Brief: Report every line of the entries that contains the word "back".

Dataset records:

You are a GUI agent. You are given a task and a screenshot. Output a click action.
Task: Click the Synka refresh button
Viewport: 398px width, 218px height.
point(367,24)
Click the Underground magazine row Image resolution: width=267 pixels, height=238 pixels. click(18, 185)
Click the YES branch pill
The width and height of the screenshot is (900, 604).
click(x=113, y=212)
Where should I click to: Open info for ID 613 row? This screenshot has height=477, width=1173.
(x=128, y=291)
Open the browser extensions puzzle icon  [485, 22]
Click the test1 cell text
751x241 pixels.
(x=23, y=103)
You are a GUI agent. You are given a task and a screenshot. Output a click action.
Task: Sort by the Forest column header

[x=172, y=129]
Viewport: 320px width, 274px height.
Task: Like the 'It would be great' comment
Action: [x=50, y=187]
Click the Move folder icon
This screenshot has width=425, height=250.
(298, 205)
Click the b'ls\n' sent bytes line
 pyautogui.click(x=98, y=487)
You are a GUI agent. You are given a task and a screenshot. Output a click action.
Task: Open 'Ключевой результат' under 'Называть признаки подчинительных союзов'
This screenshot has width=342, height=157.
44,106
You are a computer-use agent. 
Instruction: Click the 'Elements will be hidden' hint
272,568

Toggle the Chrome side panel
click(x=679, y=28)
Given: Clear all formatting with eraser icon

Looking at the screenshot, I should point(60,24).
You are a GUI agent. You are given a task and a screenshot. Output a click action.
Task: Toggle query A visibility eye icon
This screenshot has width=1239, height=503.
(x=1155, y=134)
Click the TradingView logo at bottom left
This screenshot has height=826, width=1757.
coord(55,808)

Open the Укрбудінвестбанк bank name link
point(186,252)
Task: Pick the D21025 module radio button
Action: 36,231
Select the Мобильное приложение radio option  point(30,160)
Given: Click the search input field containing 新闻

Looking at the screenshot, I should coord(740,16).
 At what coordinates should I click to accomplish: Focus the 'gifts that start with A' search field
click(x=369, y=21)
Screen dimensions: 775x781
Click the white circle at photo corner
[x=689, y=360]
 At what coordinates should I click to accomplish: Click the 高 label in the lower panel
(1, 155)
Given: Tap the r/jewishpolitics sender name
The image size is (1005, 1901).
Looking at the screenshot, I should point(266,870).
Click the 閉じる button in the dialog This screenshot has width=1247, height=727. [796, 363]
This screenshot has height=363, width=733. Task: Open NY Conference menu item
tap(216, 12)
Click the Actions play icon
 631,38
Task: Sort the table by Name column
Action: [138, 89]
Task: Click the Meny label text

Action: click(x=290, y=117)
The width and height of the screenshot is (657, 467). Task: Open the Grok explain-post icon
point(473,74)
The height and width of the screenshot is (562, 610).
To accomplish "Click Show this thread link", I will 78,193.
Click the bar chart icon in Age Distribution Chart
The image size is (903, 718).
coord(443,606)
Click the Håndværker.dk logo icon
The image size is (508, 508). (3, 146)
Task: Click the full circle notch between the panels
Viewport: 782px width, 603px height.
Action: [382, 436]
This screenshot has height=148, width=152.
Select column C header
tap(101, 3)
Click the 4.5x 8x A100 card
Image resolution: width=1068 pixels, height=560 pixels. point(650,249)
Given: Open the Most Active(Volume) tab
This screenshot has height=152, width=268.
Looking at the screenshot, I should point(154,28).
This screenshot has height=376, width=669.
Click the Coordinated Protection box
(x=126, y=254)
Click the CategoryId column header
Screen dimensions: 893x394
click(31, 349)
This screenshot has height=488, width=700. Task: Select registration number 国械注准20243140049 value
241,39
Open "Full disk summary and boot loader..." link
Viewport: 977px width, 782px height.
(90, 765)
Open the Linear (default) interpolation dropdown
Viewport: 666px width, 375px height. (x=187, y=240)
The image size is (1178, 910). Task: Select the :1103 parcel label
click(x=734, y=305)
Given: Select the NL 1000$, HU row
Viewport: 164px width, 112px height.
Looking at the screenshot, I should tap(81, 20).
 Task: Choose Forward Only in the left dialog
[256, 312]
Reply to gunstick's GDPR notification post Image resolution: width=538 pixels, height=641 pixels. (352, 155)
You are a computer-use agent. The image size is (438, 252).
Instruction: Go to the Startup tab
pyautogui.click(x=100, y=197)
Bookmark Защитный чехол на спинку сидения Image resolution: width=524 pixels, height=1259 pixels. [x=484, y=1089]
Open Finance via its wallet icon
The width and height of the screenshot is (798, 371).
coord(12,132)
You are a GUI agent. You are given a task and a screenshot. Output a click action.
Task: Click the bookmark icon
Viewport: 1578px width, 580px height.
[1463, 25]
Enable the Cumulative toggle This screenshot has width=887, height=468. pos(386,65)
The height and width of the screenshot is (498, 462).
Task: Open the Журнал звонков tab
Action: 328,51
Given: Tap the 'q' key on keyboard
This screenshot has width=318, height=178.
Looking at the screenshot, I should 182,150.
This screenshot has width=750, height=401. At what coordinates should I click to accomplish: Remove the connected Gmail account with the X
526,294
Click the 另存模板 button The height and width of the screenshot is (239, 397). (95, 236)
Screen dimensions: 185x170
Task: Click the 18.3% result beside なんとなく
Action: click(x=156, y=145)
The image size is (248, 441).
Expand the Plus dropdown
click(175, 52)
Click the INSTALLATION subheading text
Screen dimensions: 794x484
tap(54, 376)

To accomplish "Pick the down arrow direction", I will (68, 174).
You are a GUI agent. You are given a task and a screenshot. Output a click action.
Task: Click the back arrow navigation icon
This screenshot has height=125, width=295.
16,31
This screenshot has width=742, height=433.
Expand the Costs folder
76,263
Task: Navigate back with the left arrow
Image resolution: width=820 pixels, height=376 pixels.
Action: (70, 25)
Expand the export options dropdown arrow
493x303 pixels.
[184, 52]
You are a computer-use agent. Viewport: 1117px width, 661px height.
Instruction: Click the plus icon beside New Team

Expected output:
Task: Click the back arrow navigation icon
Task: Navigate back with the left arrow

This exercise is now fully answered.